Information on age was obtained from the regional cancer register among cases and the population register among controls. Age at inclusion in study was classified into five-years categories (40–44, 45–49…70–75). Smoking was coded as never smoker, former smoker and current smoker (1–10 gm/day, 11–20 gm/day and more than 20 gm/day). We additionally adjusted ever smokers for average grams of tobacco/day among current smokers and average years since quitting smoking among former smokers.

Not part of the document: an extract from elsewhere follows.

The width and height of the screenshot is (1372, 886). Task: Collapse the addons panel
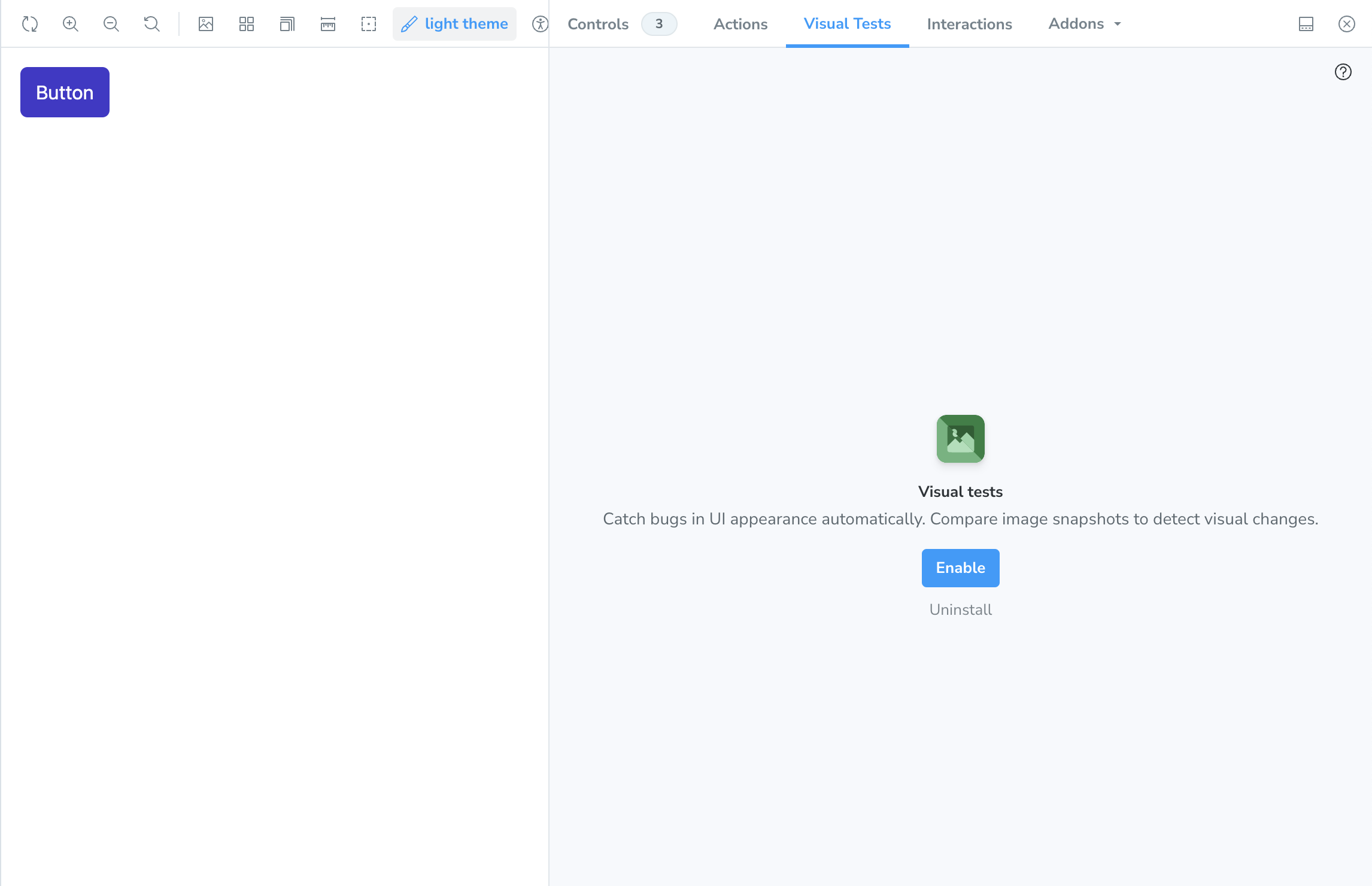(x=1347, y=24)
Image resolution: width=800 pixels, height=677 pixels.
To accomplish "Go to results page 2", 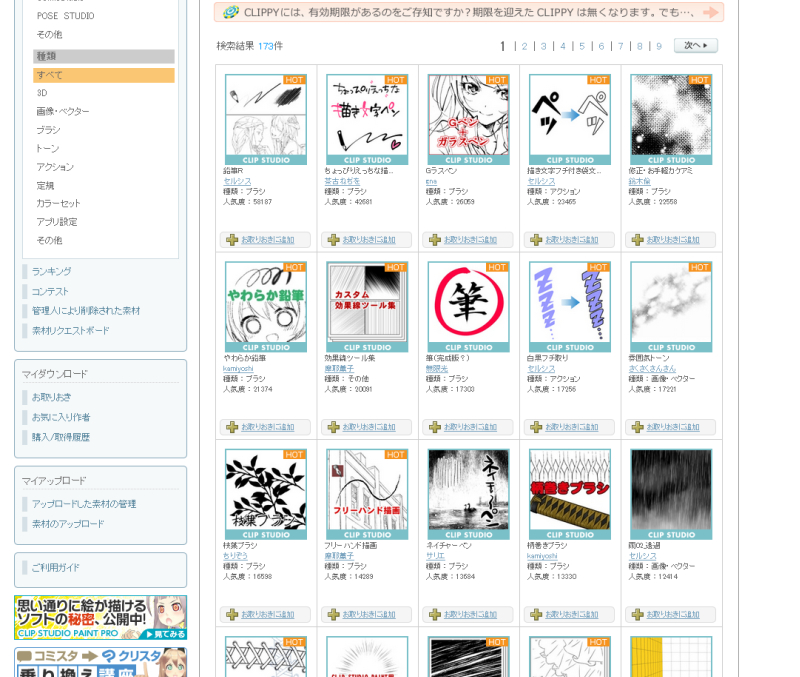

The questionnaire used in LUCAS asked for a life-time occupational history. Occupations were coded according to the Nordic Classification of Occupations [20]. The exposure to DME was assessed by a JEM, specifying the average annual exposure intensity to EC in 72 exposed occupations per calendar year from 1947 to 1994. A more detailed description of the JEM has been published elsewhere [21]. The JEM was applied to the study subjects’ work histories in a case-by-case procedure in order to make full use of the additional information on work tasks and work conditions, e.g. part-time work, that was present in the questionnaires. This information was used to make a more accurate estimation of the exposure probability than using the matrix only. The occupational hygienists doing this were blinded with regard to the participant’s case–control status. We classified cumulative exposure, highest annual average intensity of exposure during at least 1 year of work, duration and years since exposure cessation into quartiles based on the exposure distribution among exposed controls. Cumulative exposure was calculated by taking the product of exposure intensity, probability and years of exposure per work period, summed over all work periods.

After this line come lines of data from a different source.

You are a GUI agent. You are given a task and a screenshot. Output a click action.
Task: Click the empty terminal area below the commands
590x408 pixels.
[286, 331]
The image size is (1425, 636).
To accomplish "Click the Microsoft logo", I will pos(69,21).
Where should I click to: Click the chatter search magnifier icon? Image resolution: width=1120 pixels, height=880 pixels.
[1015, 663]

Occupational exposure to asbestos and combustion products (other than motor exhaust), as well as air pollution from road traffic and residential exposure to radon, were obtained from the exposure classification of the original study [19, 22]. For occupational cumulative exposure to asbestos, we used a binary variable where the cutoff was set at the median value among the exposed (>0.89 versus 0–0.89 fiber-years/ml). Occupational exposure to combustion products (other than motor exhaust) (μg-years/m3 of benzo(a)pyrene) was coded in a similar manner as asbestos, where the reference was set at ≤6.69. We used environmental exposure to NO2 in order to adjust for air pollution from road traffic, as described by Bellander et al. [23] and previously analyzed by Nyberg et al. [24]. Briefly, air pollution data from a regional emission database combined with dispersion modelling were linked to residential histories. From the annual mean concentration of NO2, the average exposure for each individual was coded as low or high exposure, with a cut-off at the 90th percentile. Time-weighted cumulative exposure to residential radon was assessed according to a method described by Pershagen et al. [25] using information on house type and building material from the questionnaire, combined with geographic data on ground radon to predict cumulative indoor radon exposure, dichotomized at the median value.
Statistical analysis
We used unconditional logistic regression to estimate odds ratios (ORs) and 95% confidence intervals (CIs) of lung cancer for ever vs. never exposure to DME, exposure duration, cumulative exposure, exposure intensity and years since exposure cessation. Tests for trend for each measure of diesel exhaust were performed by assigning the mean value of the exposure metric in each quartile to all persons in that quartile and modeling this as a continuous variable in an unconditional regression model. No systematic differences in findings were observed when comparing the results using the two control groups and both control groups were combined in all analyses.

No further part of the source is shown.